Mixl1 is a paired-type homeobox transcription factor weighing 27 kDa with 232 amino acids.[1] Mixl1 transcription factor preferentially binds to the DNA sequence TAAT on the Mix gene. Mixl1 is part of the Mix/Bix family of transcription factors, with Mixl1 being the only member identified in humans. The Xenopus Mix gene and human Mix genese are homologues. Mixl1 is functionally similar to the Xenopus Mix.1.[2]
Mixl1 is transiently expressed in the primitive streak of the gastrulating embryo, between embryonic day (E) 12 through E.19. Its expression is restricted to embryonic mesoderm precursors.[3]

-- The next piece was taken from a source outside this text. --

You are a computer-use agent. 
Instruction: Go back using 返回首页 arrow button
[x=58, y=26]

Also known as: Mix; Mix1; Mild1
Mixl1 plays a role in mesoderm patterning and tissue specification at gastrulation. It marks cells destined to be mesoderm and endoderm. Mixl1 expression is required for both mesoderm development and hematopoiesis. Mixl1 homologues are also a necessary intermediate for BMP4-induced ventral mesoderm patterning and differentiating ES cells.[4]

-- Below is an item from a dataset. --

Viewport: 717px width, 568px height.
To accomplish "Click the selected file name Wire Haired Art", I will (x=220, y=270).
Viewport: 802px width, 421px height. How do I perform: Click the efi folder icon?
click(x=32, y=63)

In mice, knockout of Mixl1 has resulted in embryonic death at E.8.5 due abnormalities in axial morphogenesis and a disruption of definitive endoderm. Overexpression of Mixl1 resulted in impaired hematopoietic differentiation which results in acute myeloid leukemia. In humans Mixl1 has been detected in leukemic cells lines from biopsy samples of individuals with high-grade lymphoma.[5]
Observed Mixl1-null mutants resulted in embryonic arrest at the early somite stage. These mutants had a thick primitive streak, abnormal head folds, absence of heart tube and gut, and enlarged midline tissue mass that replaced the notochord.
Mixl1 has been shown to interact with BMP4.